#### Extract to read
********************

I have been searching for an answer as to how I should go about this for quite some time and can't seem to find anything that works.
I am following a tutorial on using the tf.data API found here. My scenario is very similar to the one in this tutorial (i.e. I have 3 directories containing all the training/validation/test files), however, they are not images, they're spectrograms saved as CSVs.
I have found a couple solutions for reading lines of a CSV where each line is a training instance (e.g., How to *actually* read CSV data in TensorFlow?). But my issue with this implementation is the required record_defaults
parameter as the CSVs are 500x200.
Here is what I was thinking:
import tensorflow as tf
import pandas as pd
def load_data(path, label):
# This obviously doesn't work because path and label
# are Tensors, but this is what I had in mind...
data = pd.read_csv(path, index_col=0).values()

********************

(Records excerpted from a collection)

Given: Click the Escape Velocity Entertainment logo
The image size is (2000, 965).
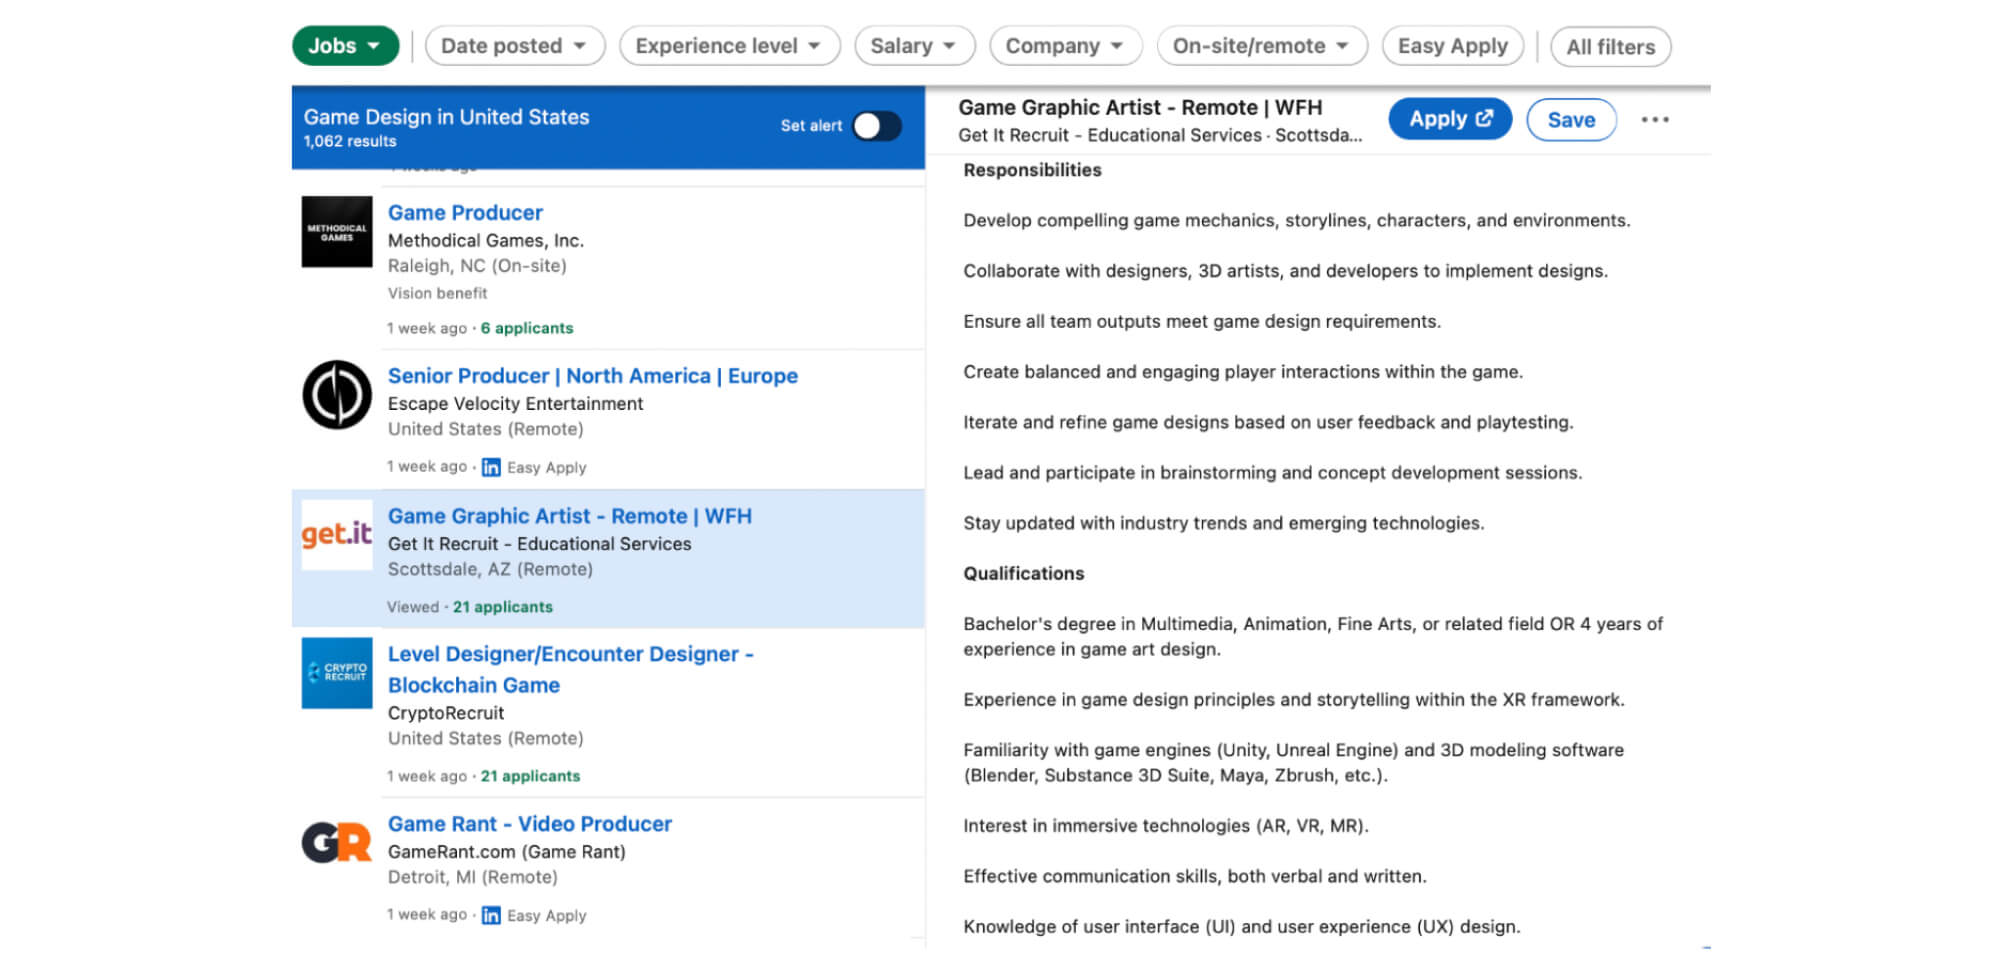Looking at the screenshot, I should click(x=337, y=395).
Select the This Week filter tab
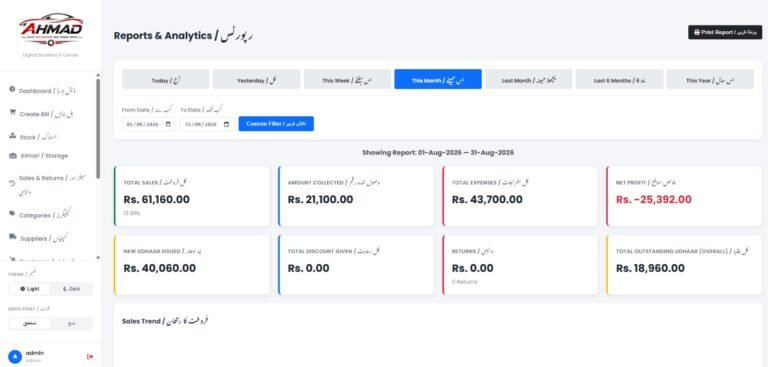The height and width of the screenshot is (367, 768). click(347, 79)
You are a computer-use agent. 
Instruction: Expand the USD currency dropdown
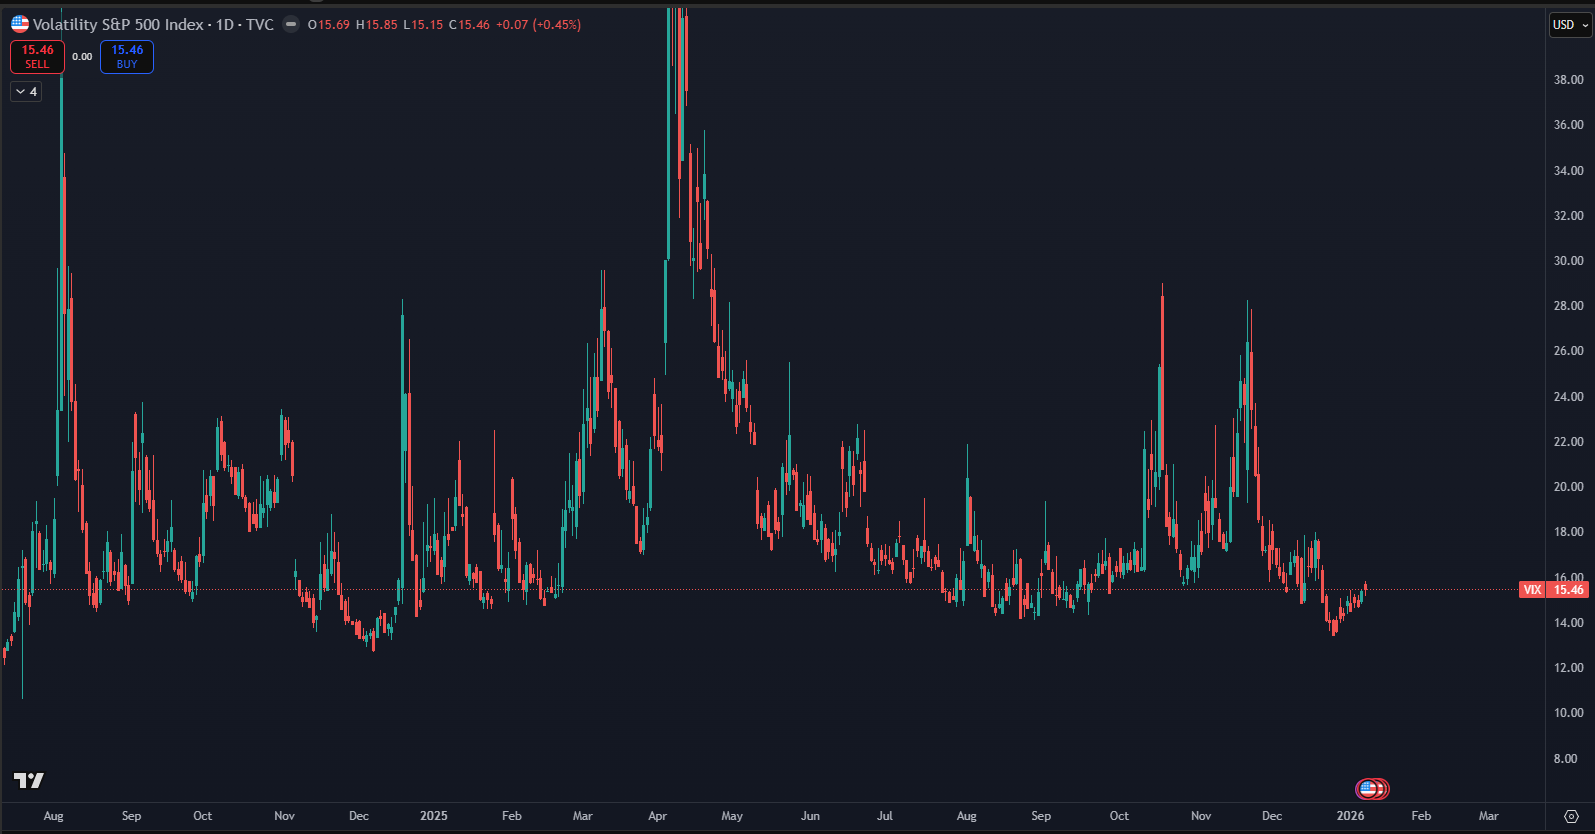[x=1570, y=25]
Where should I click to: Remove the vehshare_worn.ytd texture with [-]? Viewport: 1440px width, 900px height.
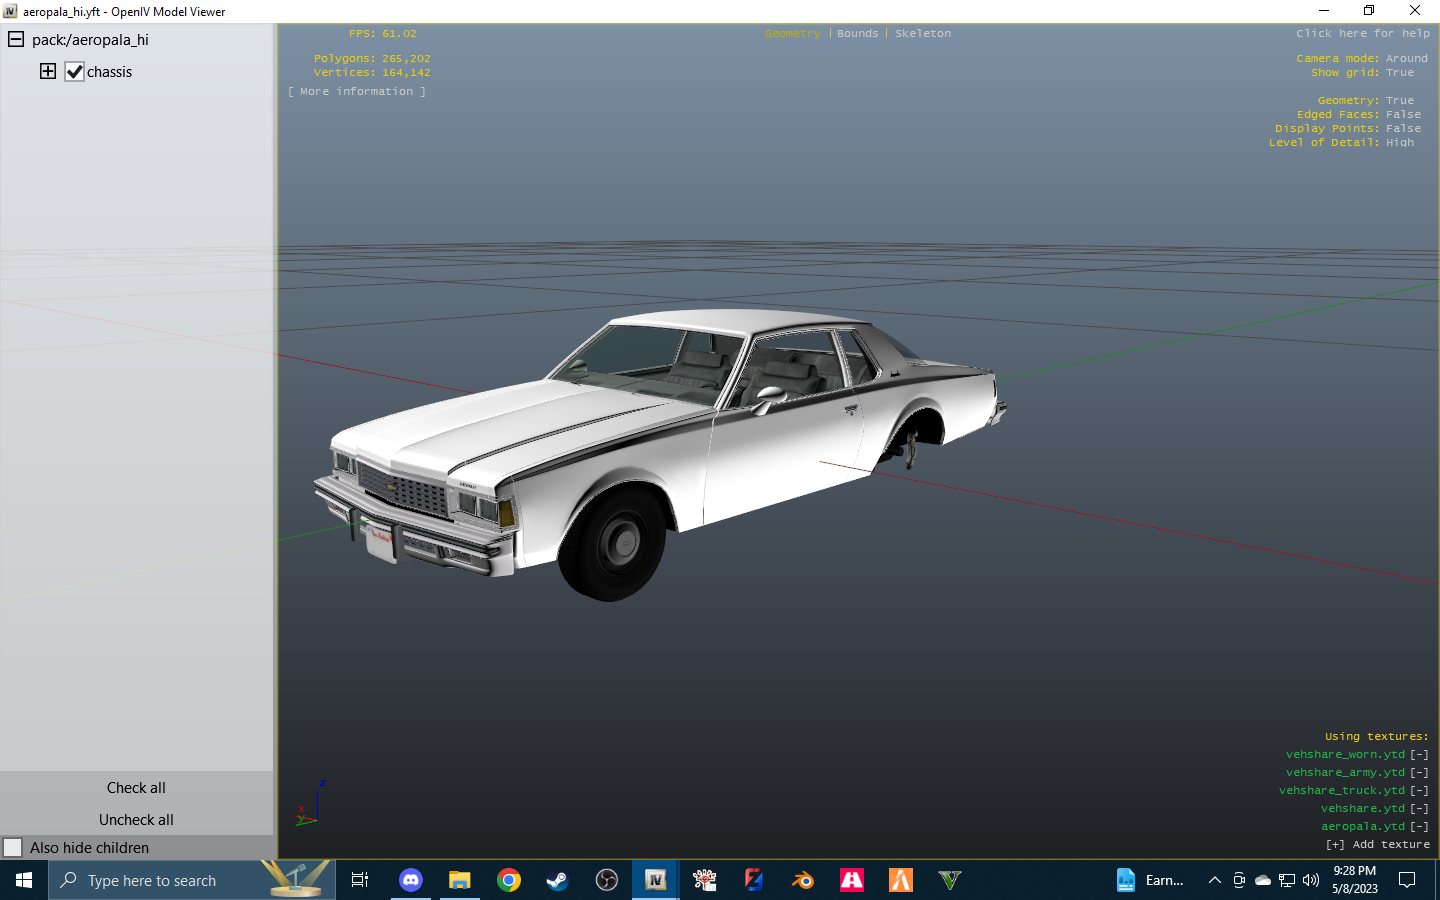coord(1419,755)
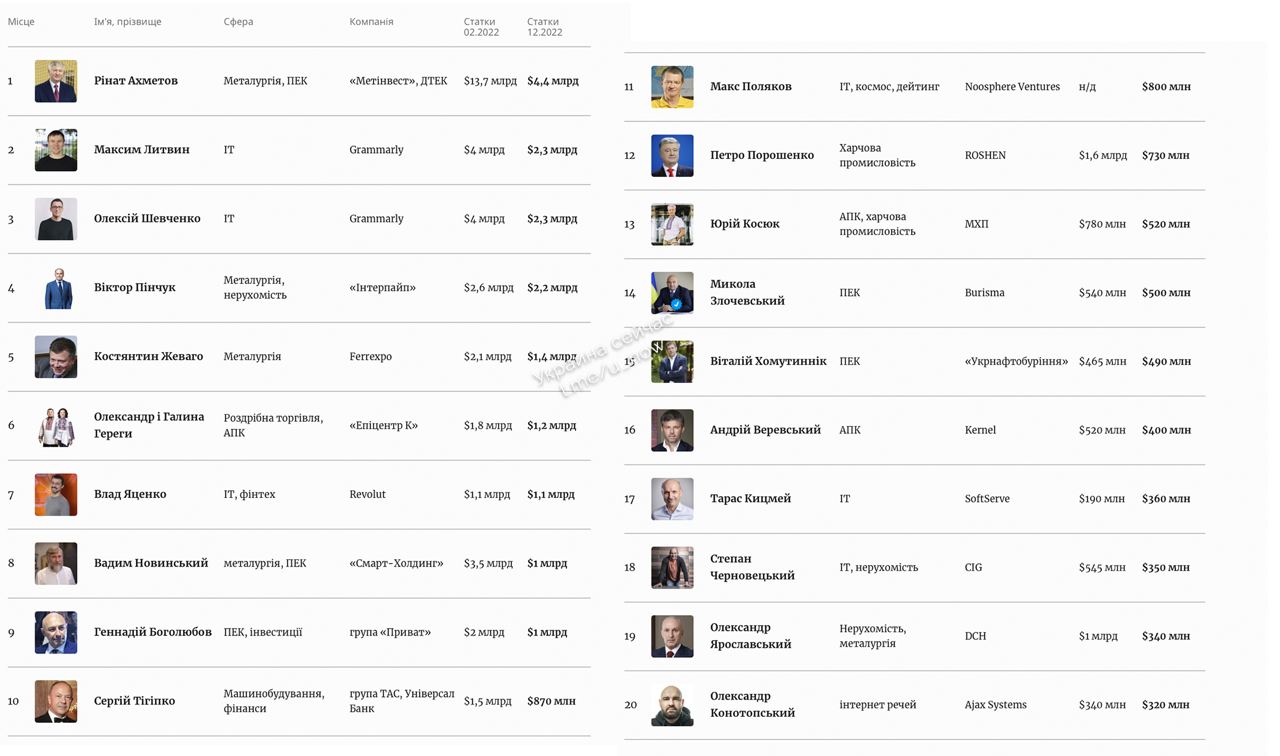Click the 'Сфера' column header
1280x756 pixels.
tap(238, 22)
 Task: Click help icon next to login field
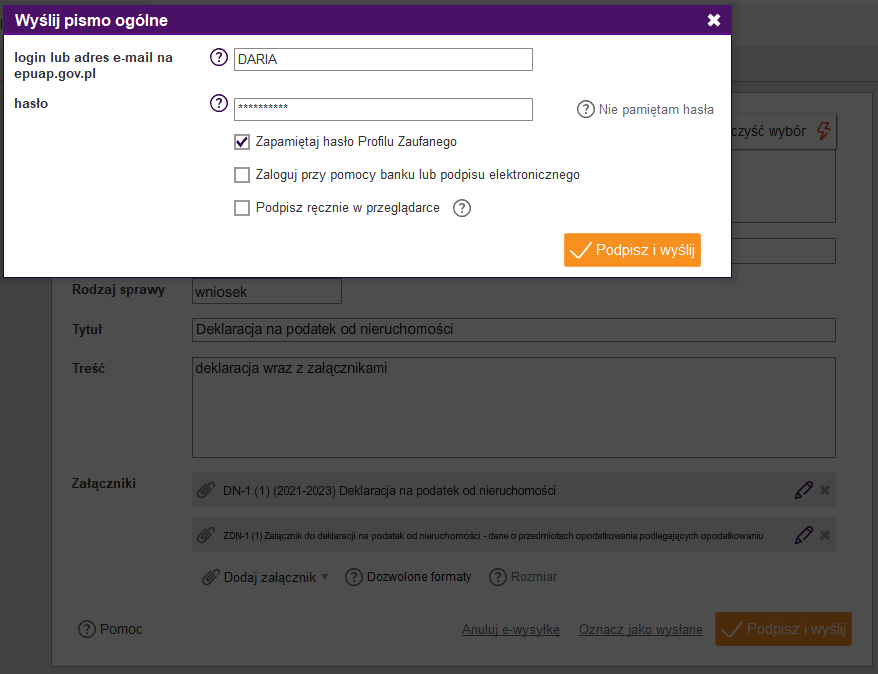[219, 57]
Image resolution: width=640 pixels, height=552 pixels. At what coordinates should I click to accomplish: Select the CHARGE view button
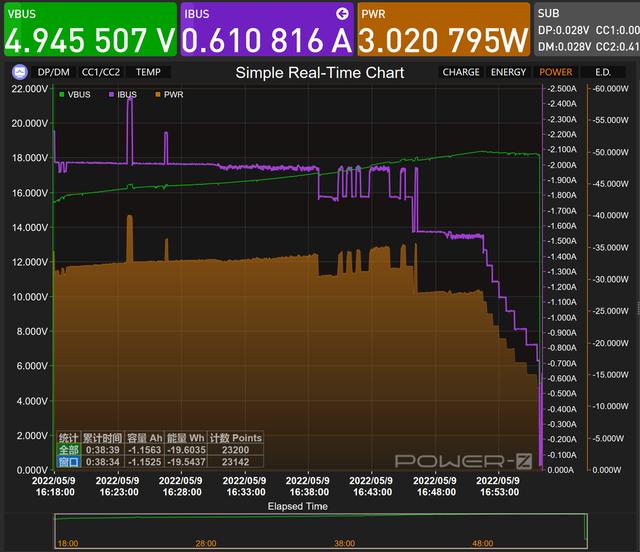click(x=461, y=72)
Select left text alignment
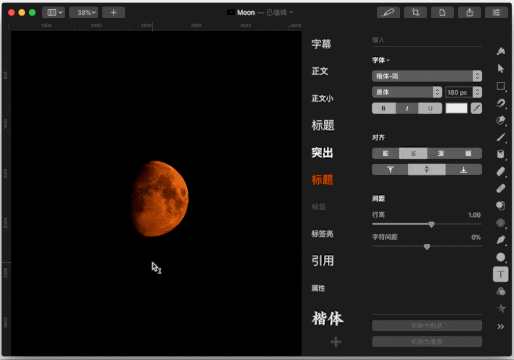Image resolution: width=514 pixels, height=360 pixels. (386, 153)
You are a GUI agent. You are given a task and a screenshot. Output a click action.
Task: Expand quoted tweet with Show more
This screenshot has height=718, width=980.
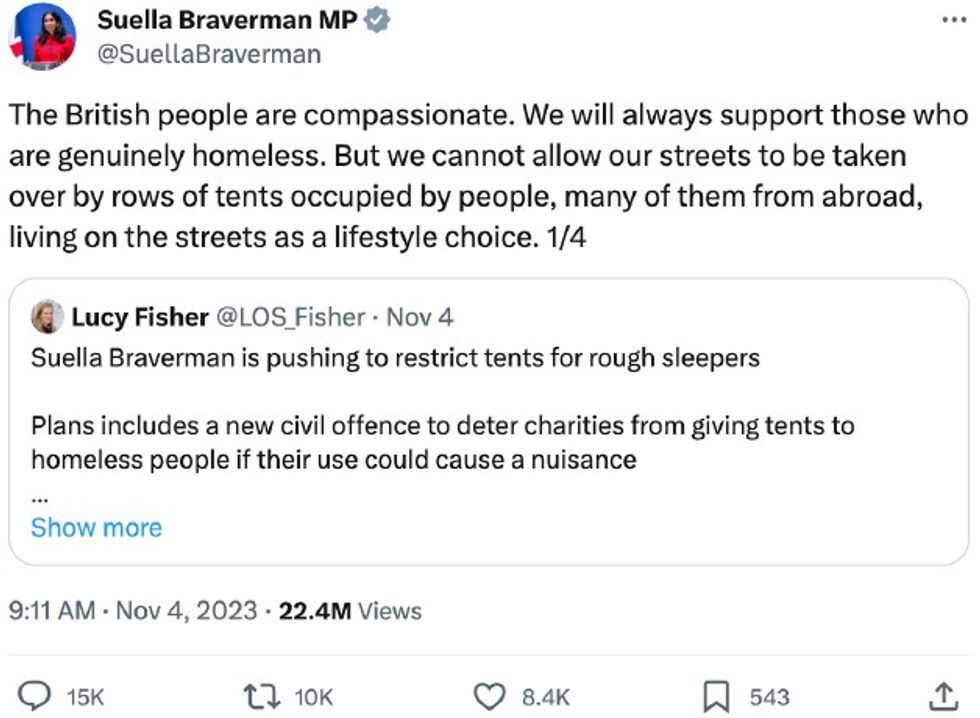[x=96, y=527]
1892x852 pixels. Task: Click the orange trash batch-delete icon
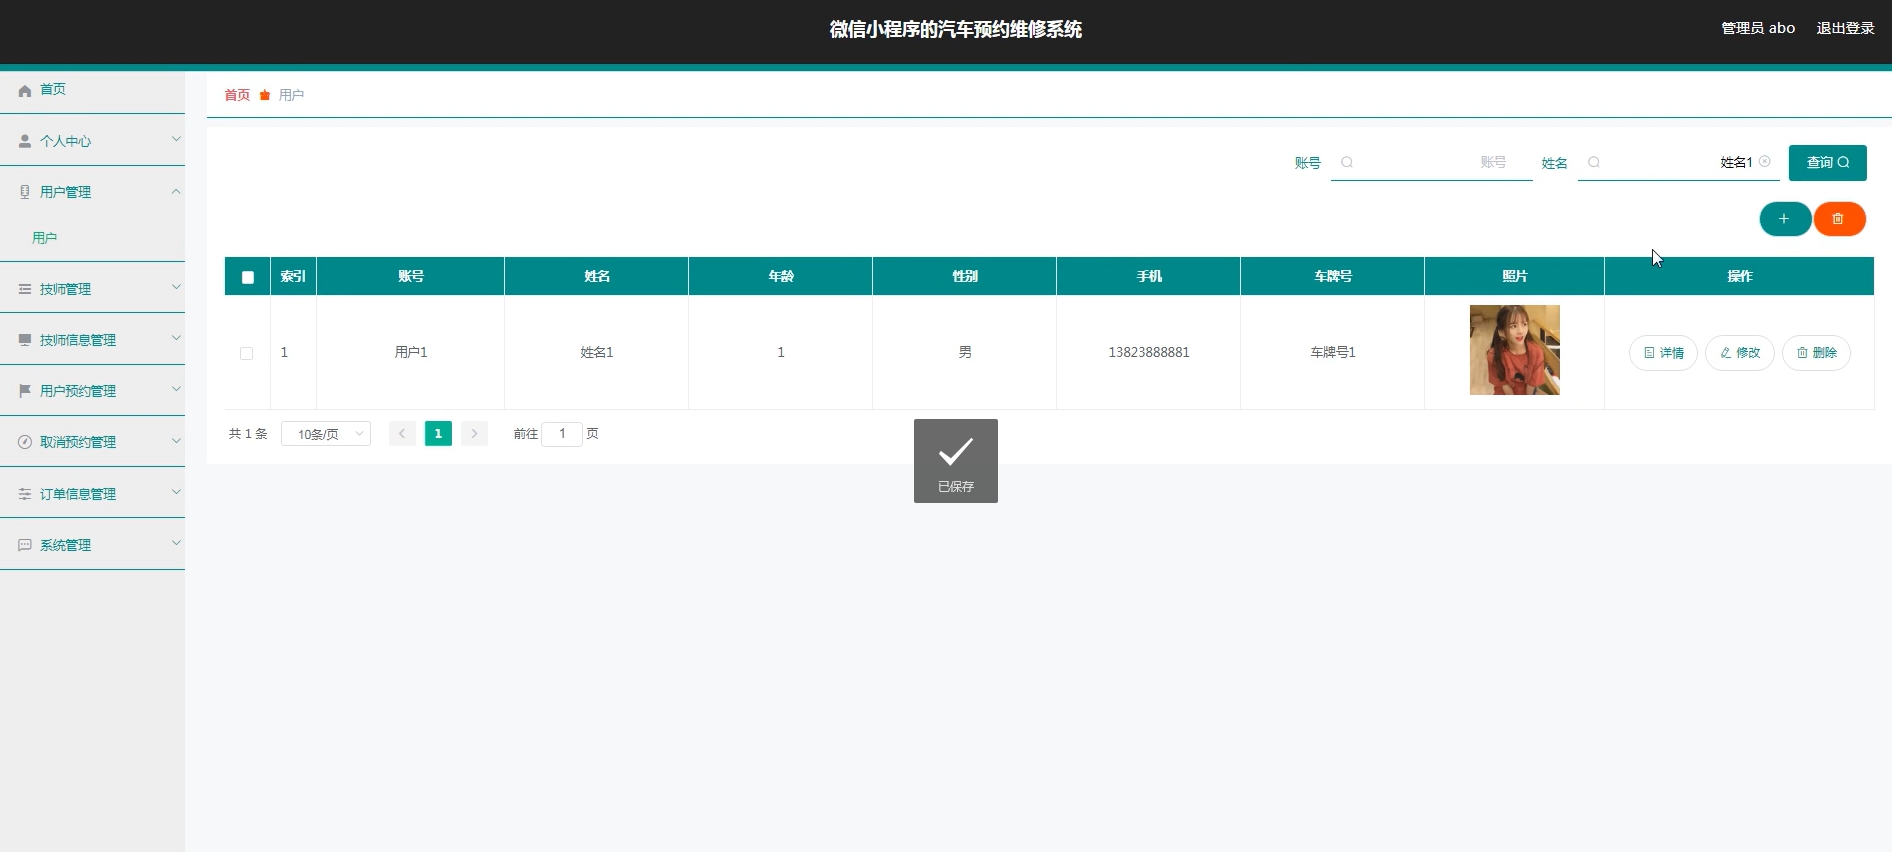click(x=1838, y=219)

********************

#### To-do list
**a)** Give the records from the line containing "Select left text alignment" through the end of the records, inclusive, as a JSON list of strings with one string per line, omitting blank lines and leaving the pictures out.
**b)** Continue the forum post about loading spectrogram CSV files with the tf.data API from the point where it stops.

#### Responses to the exercise
**a)**
[
  "Select left text alignment",
  "Image resolution: width=514 pixels, height=360 pixels. (386, 153)",
  "You are a GUI agent. You are given a task and a screenshot. Output a click action.",
  "Task: Expand quoted tweet with Show more",
  "This screenshot has height=718, width=980.",
  "[x=96, y=527]",
  "1892x852 pixels. Task: Click the orange trash batch-delete icon",
  "click(x=1838, y=219)"
]

**b)**
return data, label
X_train = tf.constant(training_files) # training_files is a list of the file names
Y_train = tf.constant(training_labels # training_labels is a list of labels for each file
train_data = tf.data.Dataset.from_tensor_slices((X_train, Y_train))
# Here is where I thought I would do the mapping of 'load_data' over each batch
train_data = train_data.batch(64).map(load_data)
iterator = tf.data.Iterator.from_structure(train_data.output_types, \
train_data.output_shapes)
next_batch = iterator.get_next()
train_op = iterator.make_initializer(train_data)
I have only used Tensorflows feed_dict
in the past, but I need a different approach now that my data has gotten to the size that it can no longer fit in memory.
Any thoughts? Thanks.